The Mudcat Café TM
Thread #160306   Message #3801901
Posted By: keberoxu
24-Jul-16 - 06:24 PM
Thread Name: BS: A Canticle for Leibowitz
Subject: RE: BS: A Canticle for Leibowitz
Here, from the little I have glimpsed, is my understanding of the connection between the contents of the two books.

The first, more famous book of course ends when the earth has been left with no humans on it, apart from the dead; and life forms are pretty much limited to the deeps of the ocean, humans having thoroughly laid waste to the land masses and the water within these. I recall a ship carrying the last survivors off the planet.

So, the second book, since it takes place on earth, cannot follow the first. Rather, the events of the book precede by some time the catastrophes that end the earlier book.

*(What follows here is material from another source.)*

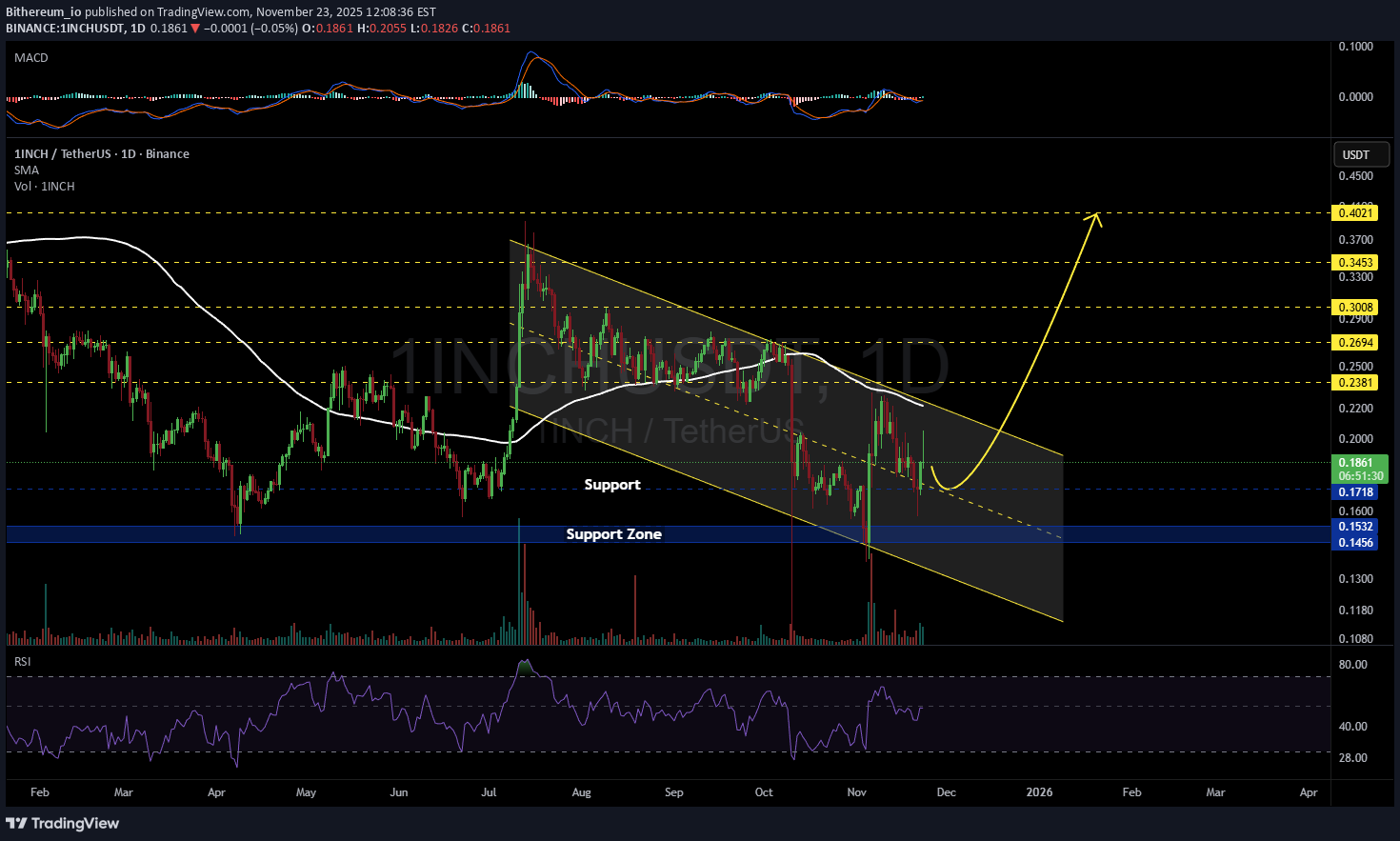
Task: Click the Jul label on the time axis
Action: pos(489,792)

"Saint Leibowitz and the Wild Horse Woman" does give a lot of attention to power struggles within the Church, with characters intriguing to become the next Pope or to be the power behind the next Pope, and a lot of pages and chapters go into those developments.

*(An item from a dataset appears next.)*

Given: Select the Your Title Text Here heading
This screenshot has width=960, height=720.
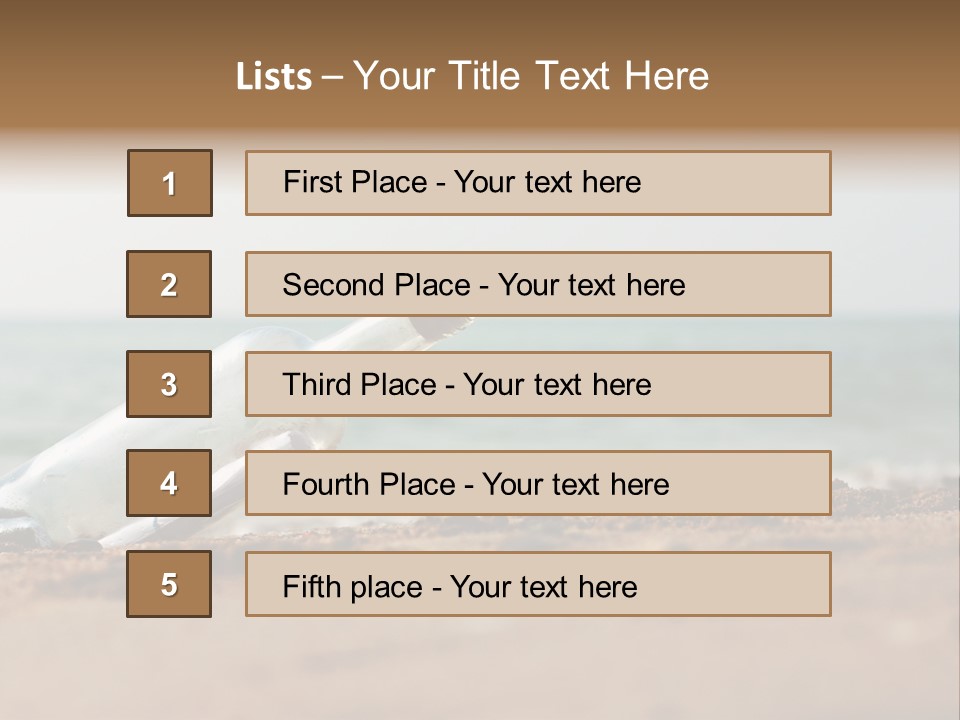Looking at the screenshot, I should (531, 77).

However, what the second book also has is a character, not in the title, who embodies adolescent rebellion in a grown man's body; the Church, and the monastic life, are things for him to rebel against, and his rebellion is acted out over the course of the book. That means it gets raunchy in places. One character carried over from the earlier book is the wandering Jew. And the rebel I have just described, for all his conflicts and disruptive behavior, finds that he cannot cease to be a spiritual being even if he can't stand the Church: the wandering Jew, of all characters, becomes something of a role model. And that's about all I can relate, although it occurs to me now, that the story is post-atomic in that there are people with congenital defects assumed to be the result of radiation exposure.